SUCCO DI POMPELMO, PERICOLOSA ASSOCIAZIONE AD ALCUNI FARMACI – Un numero crescente di farmaci interagiscono pericolosamente con questo frutto e altri agrumi, con effetti potenzialmente gravi tra cui la morte improvvisa. L’avvertimento parte da alcuni medici canadesi.

David Bailey, un farmacologo clinico del Lawson Research Institute of London, in Ontario, ha scoperto l’interazione negativa tra il pompelmo alcuni farmaci più di 20 anni fa. Da allora, il succo di pompelmo è noto che possa interagire con alcuni tipi di farmaci, portando ad un rischio di overdose.

Bailey cura la redazione dei foglietti illustrativi e le modalità di somministrazione dei nuovi prodotti per l’Associazione canadese Farmacisti, e controlla quegli elementi che potenzialmente potrebbero produrre gravi reazioni avverse.

Quello che ho notato nel corso degli ultimi quattro anni è davvero una tendenza preoccupante: l’aumento del numero di farmaci in grado di produrre, in associazione con il succo di pompelmo, non solo reazioni avverse, ma straordinariamente gravi reazioni avverse al farmaco“, ha detto Bailey. “Tra il 2008 e il 2012, il numero di farmaci nella lista è passata da 17 a 44” .

Prendere una compressa di alcuni farmaci con un bicchiere di succo di pompelmo può essere come prendere 20 compress” dice David Bailey.

Molti dei farmaci sono medicinali comuni, come ad esempio alcune statine per abbassare il colesterolo, antibiotici, calcio-antagonisti usati nel trattamento dell’ipertensione, medicinali per il controllo dei livelli di colesterolo nel sangue; ancora, agenti utilizzati per combattere il cancro o sopprimere il sistema immunitario nelle persone che hanno ricevuto un trapianto d’organo.
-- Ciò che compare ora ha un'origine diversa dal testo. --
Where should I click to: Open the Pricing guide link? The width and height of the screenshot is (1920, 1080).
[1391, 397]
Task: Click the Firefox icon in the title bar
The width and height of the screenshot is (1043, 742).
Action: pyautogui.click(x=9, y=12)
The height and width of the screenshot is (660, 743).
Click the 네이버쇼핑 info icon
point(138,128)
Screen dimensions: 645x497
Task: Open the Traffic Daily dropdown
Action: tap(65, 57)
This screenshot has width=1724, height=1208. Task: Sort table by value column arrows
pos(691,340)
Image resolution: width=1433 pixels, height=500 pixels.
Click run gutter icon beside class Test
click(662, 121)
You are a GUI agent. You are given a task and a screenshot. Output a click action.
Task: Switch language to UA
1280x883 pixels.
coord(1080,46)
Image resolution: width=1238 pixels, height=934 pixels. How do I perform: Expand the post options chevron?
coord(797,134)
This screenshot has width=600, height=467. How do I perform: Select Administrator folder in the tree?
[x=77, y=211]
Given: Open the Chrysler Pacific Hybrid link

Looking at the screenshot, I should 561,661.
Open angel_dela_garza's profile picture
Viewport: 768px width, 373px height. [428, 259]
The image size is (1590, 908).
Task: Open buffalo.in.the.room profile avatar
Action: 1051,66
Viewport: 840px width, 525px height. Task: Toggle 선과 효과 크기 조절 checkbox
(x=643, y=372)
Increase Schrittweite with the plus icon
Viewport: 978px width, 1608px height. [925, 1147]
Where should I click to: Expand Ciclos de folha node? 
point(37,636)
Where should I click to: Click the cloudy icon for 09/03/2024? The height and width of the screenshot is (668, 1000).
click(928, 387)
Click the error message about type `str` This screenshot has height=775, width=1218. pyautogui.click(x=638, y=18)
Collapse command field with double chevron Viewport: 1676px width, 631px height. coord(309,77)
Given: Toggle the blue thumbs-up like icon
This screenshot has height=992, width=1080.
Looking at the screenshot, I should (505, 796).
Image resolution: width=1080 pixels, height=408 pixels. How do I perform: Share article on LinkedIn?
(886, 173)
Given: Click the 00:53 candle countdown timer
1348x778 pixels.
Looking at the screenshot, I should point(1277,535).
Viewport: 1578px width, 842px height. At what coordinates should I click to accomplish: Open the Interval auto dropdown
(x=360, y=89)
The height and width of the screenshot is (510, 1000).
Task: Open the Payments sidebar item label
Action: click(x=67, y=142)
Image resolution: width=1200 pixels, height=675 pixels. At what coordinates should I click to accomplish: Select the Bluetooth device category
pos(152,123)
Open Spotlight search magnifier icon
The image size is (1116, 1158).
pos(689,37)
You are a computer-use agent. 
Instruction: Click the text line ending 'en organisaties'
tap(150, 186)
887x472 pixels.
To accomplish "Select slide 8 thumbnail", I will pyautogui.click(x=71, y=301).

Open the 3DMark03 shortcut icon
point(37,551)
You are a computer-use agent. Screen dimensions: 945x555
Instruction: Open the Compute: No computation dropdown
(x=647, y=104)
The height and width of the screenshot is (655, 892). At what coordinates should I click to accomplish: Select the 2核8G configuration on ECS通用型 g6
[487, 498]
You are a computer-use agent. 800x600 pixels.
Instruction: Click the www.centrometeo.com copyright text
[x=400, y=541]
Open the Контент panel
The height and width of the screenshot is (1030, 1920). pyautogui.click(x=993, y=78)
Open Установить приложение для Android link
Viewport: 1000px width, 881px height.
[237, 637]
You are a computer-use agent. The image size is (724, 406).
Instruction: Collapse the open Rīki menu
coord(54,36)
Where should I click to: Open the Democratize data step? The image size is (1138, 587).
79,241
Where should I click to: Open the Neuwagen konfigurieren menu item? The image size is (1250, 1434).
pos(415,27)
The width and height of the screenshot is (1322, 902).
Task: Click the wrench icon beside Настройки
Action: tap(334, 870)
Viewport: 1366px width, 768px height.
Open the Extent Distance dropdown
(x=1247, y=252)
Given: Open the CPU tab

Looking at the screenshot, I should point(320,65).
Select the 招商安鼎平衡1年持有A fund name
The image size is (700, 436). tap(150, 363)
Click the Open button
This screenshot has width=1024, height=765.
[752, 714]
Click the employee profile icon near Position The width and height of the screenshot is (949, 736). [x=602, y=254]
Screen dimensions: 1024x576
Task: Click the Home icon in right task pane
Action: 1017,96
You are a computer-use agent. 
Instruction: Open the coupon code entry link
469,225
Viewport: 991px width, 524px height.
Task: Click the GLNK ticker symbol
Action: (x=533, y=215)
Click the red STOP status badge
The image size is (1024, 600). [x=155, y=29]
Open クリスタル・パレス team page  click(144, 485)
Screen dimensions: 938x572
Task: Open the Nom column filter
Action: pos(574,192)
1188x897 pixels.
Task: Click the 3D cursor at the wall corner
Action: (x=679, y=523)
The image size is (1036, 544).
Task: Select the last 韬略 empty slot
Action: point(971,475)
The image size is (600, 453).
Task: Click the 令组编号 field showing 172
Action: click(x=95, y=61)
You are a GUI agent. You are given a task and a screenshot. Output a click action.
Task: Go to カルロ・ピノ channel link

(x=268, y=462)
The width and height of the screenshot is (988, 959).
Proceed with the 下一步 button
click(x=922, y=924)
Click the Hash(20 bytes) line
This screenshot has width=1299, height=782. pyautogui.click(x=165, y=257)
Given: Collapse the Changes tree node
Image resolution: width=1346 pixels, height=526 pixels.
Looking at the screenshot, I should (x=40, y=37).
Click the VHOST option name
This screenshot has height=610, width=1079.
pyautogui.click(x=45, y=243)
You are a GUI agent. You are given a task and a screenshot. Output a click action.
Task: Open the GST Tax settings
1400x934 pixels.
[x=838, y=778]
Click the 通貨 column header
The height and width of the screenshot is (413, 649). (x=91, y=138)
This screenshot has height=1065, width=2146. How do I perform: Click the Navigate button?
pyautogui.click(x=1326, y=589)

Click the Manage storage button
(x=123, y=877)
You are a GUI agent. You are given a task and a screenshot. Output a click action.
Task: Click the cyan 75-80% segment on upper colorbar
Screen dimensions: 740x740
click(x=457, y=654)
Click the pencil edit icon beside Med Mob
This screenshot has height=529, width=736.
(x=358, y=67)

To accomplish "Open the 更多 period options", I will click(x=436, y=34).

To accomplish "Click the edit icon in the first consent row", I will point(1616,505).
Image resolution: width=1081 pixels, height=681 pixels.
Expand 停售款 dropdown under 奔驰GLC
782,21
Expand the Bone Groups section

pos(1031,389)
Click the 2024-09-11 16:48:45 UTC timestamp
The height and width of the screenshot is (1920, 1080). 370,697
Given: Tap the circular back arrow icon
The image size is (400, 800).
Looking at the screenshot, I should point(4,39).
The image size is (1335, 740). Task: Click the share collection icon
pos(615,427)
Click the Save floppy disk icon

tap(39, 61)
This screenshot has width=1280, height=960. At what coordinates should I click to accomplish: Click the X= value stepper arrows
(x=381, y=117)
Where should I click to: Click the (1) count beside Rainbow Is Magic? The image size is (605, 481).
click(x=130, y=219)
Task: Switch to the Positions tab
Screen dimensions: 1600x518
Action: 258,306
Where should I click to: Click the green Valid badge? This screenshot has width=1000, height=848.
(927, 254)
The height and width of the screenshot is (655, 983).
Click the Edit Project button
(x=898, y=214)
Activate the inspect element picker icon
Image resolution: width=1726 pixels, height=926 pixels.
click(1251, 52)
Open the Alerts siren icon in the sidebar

I risultati dello studio sull’interazione pericolosa tra succo di pompelmo e alcuni farmaci, sono stati pubblicati in un articolo del Canadian Medical Association Journal, intitolato “pompelmo-farmaco interazioni: frutto proibito o conseguenze evitabili?“.

Degli 85 farmaci noti per interagire con il pompelmo, 43 possono avere gravi effetti collaterali, tra cui la morte improvvisa, insufficienza renale acuta, insufficienza respiratoria, emorragie gastrointestinali e mielotossicità in persone con sistema immunitario indebolito.

Gli autori fanno anche notare che tutte le fonti di pompelmo, il frutto intero o 200 ml di succo di pompelmo, ma anche altri agrumi come le arance di Siviglia (spesso utilizzate anche nella preparazione di marmellata), lime e pomelo possono portare ad interazioni farmacologiche.

Perché sui foglietti illustrativi dei farmaci non c’è scritto ‘Non assumere con succo di pompelmo‘. I ricercatori hanno informato le autorità competenti che i farmaci interessati non devono essere consumati insieme a tali frutti.

Ma gli stessi autori dello studio precisano che non si può definire la portata del problema delle interazioni.

I ricercatori vogliono ora accertare che l’interazione possa verificarsi anche se qualcuno mangia pompelmo o ne beve il succo ore prima di assumere un farmaco, come ad esempio consumando il frutto a colazione per poi prendere il farmaco dopo cena.

Rapporti precedentemente pubblicati hanno dimostrato che bere un bicchiere da 200 ml di succo di pompelmo una volta al giorno per tre giorni ha prodotto un aumento del 330% della concentrazione di simvastatina nel sangue dei pazienti che ne facevano uso.

Gli autori, per evitare facili ed inutili allarmismi, precisano che l’interazione indesiderata si manifesta con farmaci particolari, con tre caratteristiche principali: farmaci assunti per via orale, a bassa o media biodisponibilità, metabolizzati da un enzima chiamato citocromo P450 3A4.

Gli agrumi in grado di interagire contengono principi attivi chiamati furanocumarine, presenti soprattutto nella buccia di pompelmi e bergamotti, in grado di bloccare l’enzima che metabolizza il farmaco.

Per una lista completa dei farmaci che possono interagire con il succo di pompelmo, vi rimandiamo a quella pubblicata dal sito CBC, nel settore salute. L’articolo completo “Grapefruit-medication interactions: forbidden fruit or avoidable consequences?“, in lingue inglese, è consultabile previo registrazione, sul Canadian Medical Association Journal.